#### What you should do:
Pull every line holding the word "click" from the data below and copy it.
-- The records follows --
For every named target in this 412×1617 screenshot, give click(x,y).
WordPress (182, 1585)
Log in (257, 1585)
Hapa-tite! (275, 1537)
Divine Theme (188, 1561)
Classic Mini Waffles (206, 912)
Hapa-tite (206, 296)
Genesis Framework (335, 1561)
-- The records concluded --
-- The records follows --
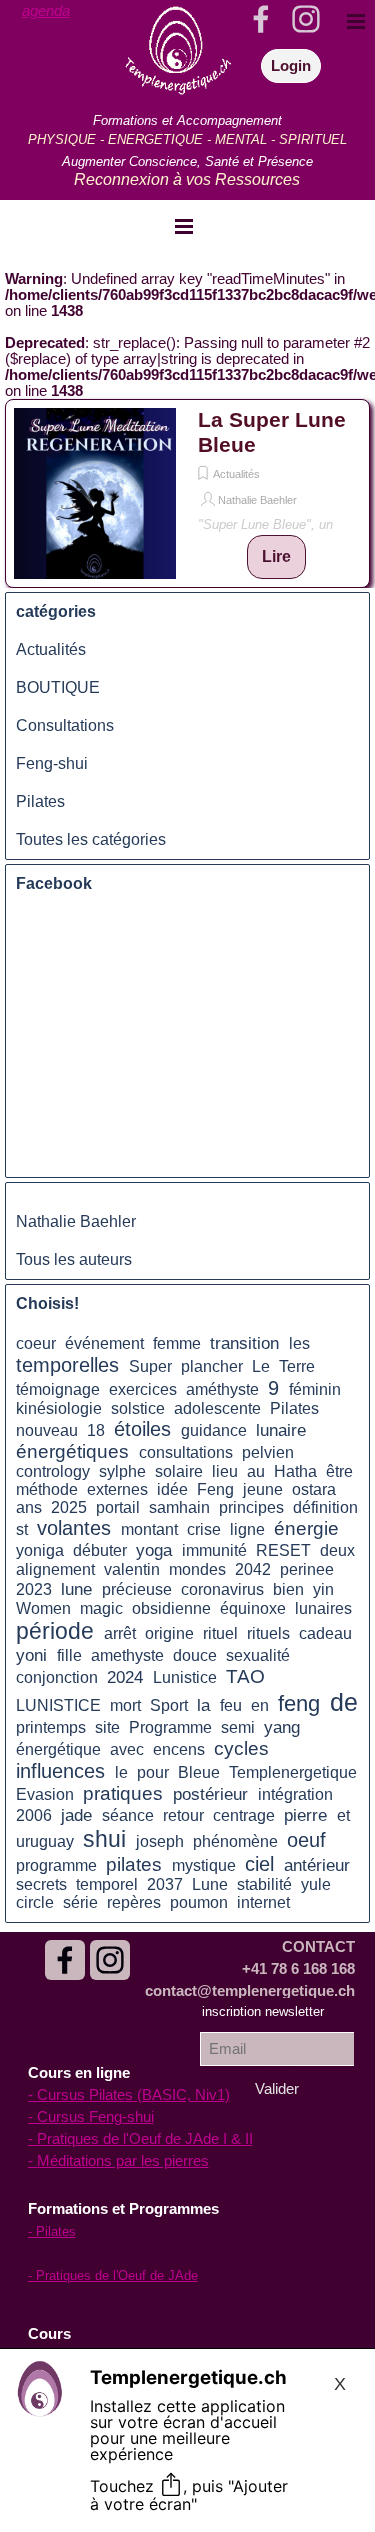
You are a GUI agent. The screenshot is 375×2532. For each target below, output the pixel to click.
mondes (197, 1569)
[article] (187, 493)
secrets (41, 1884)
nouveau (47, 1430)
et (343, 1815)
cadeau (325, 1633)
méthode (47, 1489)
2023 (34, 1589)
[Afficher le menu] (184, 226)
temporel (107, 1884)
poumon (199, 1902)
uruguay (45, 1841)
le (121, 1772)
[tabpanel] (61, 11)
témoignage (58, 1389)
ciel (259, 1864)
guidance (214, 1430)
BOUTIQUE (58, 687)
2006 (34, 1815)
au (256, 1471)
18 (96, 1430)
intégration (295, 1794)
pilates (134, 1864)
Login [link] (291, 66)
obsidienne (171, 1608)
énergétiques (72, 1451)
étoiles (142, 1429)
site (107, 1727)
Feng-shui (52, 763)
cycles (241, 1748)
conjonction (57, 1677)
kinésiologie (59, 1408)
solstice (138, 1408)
-- The records concluded --
#### Solution to this problem:
For every named target in this 412×1617 screenshot, give click(x,y).
You are a GUI agent. The screenshot is 375×2532. For each target below, output the pixel to click.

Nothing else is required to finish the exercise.